KUWAIT CITY, April 13, (AFP): Kuwait’s Parliament on Wednesday passed a bill allowing the government to raise power and water charges on foreign residents and on businesses but exempted the Gulf state’s citizens. Thirty-one MPs voted in favour while 17 members opposed it. The second and final round of voting will take place after two weeks.
MPs initially rejected the bill but later approved it after Kuwaiti citizens were exempted. If given the final clearance, it will be the first time in 50 years that Kuwait raise power charges.
Like other crude exporters, Kuwait’s oil-dependent revenues dwindled since oil prices crashed by over 70 percent from its mid-2014 peak.
The bill stipulates to raise power charges in apartment buildings, overwhelmingly used by foreigners, from the current flat rate of two fils (0.7 cents) per kilowatt gradually to up to 15 fils (five cents) per kilowatt. For commercial uses, it will be raised from two fils per kilowatt to 25 fils per kilowatt.
Water prices will also be more than doubled. Electricity and Water Minister Ahmad Al-Jassar told a heated debate in Parliament that the government was paying around $8.8 billion annually to subsidise power and water production. If no action was taken, consumption would triple by 2035 and subsidies would rise to $25 billion, the minister said.
The aim of the bill was to cut consumption by over 30 percent, he said. But most lawmakers strongly rejected the government plan to raise power charges on citizens and blamed it for what they called economic mismanagement. “This would be the biggest crime against citizens and expatriates,” Shiite MP Saleh Ashour said.
Independent MP Jamal Al- Omar blamed government failure for the economic crisis. “The cause of the crisis is not the drop in oil prices alone, but also the government’s failure … Our government is incapable of managing the country,” Omar said.
The government also plans to hike heavily-subsidised petrol prices, one of the cheapest in the world. Kuwait has posted a budget deficit of $20 billion in the past fiscal year, according to provisional figures, following 16 years of windfall due to high oil prices. The country is home to 1.3 million native citizens and around 3.0 million foreigners.
Kuwait has remained the only country in the Gulf not to raise power and petrol tariffs since the sharp drop in oil prices. On the other hand, the Financial and Economic Committee’s report about the financial situation of the country and the proposal to lift subsidies was withdrawn and referred back to the committee in a bid to take into consideration the recommendations of MPs. During the discussion, majority of the MPs outrightly rejected the idea of lifting subsidies, asserting that financial reforms should not be at the expense of the public.

************

_Set task 1_. Find each line in the rows below that contains the string "screenshot", matching case exactly, and copy those lines out.

************

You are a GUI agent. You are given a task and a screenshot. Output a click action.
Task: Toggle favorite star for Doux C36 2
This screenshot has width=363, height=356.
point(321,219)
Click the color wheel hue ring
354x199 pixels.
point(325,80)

************

_Set task 2_. Pick up the news report on Kuwait's power and water charges bill where it stops, and carry it on.

_Exercise result 1_.
You are a GUI agent. You are given a task and a screenshot. Output a click action.
This screenshot has width=363, height=356.

_Exercise result 2_.
MP Ahmed Al-Mutai claimed the government is mute and it cannot come up with any solution other than touching the citizens’ pockets despite the availability of other means or channels like the recovery of stolen public funds. He said the government is trying to conceal its negligence by insisting that this directive is due to the financial incapability of the country, while the head of the International Monetary Fund confirmed that the State of Kuwait is not facing financial difficulty.
Furthermore, MP Faisal Al- Kandari asserted the current Assembly was able to break monopoly of big traders and it was successful in finding solutions to the housing issue without any impact on the finances of the people. He added that when the government said the Kuwaiti public is living in welfare, he urged them to go to Zakat House to see the number of Kuwaitis waiting in line to receive Zakat allocation, or the Central Prison to know the number of citizens detained due to inability to pay loans.
He lamented, “The government is ripping the pockets of the Kuwaiti public.” After a number of MPs voiced their concerns which geared towards rejecting the directive in spite of the finance minister’s statement that 40 percent of the general electricity consumption come from private residences, MP Abdullah Al- Mayouf said the Assembly seems to be rejecting the idea completely, especially since it will be at the expense of the public. He stressed this is unacceptable, “for we cannot punish the Kuwaiti public for governmental blunders.”
Baffled by the proposal of the government, MP Faisal Al-Duwaisan demanded for allocation of the remainder of the session to the government for them to explain the nature of what they call as financial reforms, because he believes no real effort is being exerted while throwing projects here and there are “absurd attempts.” The Parliament also talked about the letter of Deputy Prime Minister, Minister of Finance and acting Minister of Oil Anas Al-Saleh about Moody’s credit rating for Kuwait.
Al-Saleh confirmed the government intends to support privatization and expansion of its course in the medium term by privatizing public enterprises, in addition to public-private partnership projects and soft financing for small and medium enterprise.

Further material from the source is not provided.